Still, a broad range of researchers interviewed by The New York Times stressed the improvement in the lives of low-income Americans since Mr. Johnson started his crusade. Infant mortality has dropped, college completion rates have soared, millions of women have entered the work force, malnutrition has all but disappeared. After all, when Mr. Johnson announced his campaign, parts of Appalachia lacked electricity and indoor plumbing.
Many economists argue that the official poverty rate grossly understates the impact of government programs. The headline poverty rate counts only cash income, not the value of in-kind benefits like food stamps. A fuller accounting suggests the poverty rate has dropped to 16 percent today, from 26 percent in the late 1960s, economists say.

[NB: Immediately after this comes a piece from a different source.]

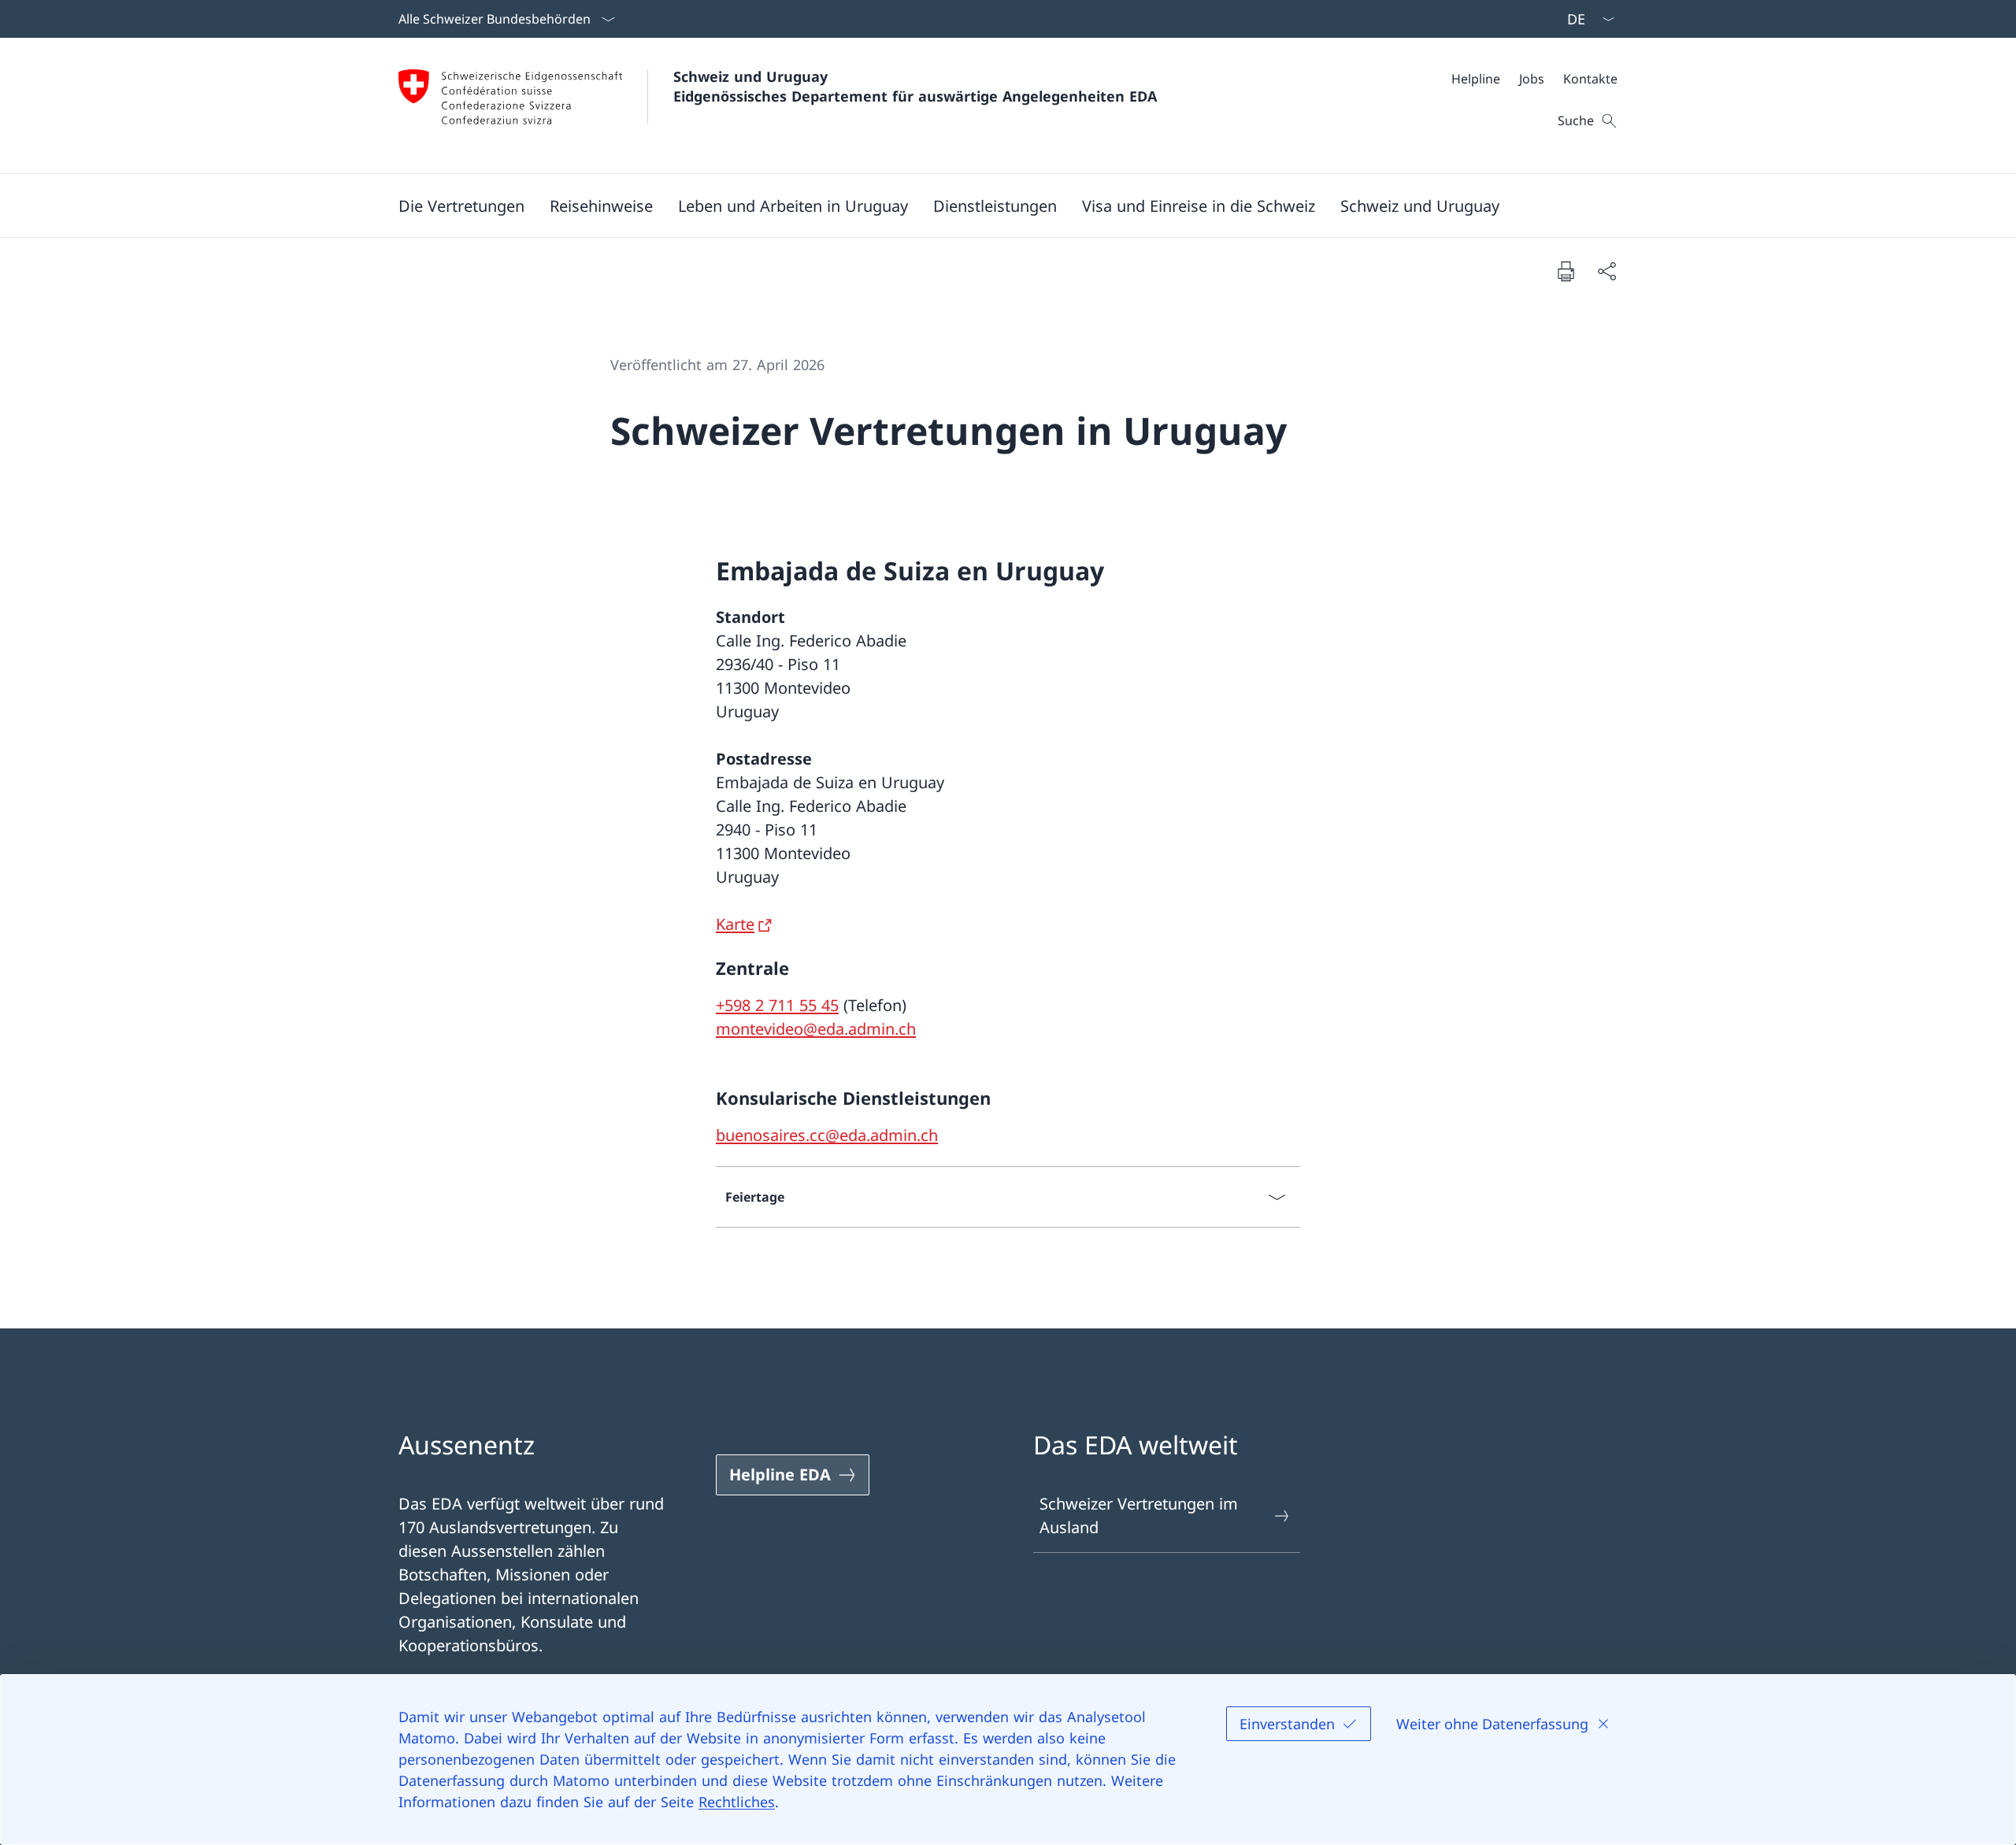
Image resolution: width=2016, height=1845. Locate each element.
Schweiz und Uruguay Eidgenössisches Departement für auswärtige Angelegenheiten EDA (915, 86)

But high rates of poverty — measured by both the official government yardstick and the alternatives that many economists prefer — have remained a remarkably persistent feature of American society. About four in 10 black children live in poverty; for Hispanic children, that figure is about three in 10. According to one recent study, as of mid-2011, in any given month, 1.7 million households were living on cash income of less than $2 a person a day, with the prevalence of the kind of deep poverty commonly associated with developing nations increasing since the mid-1990s.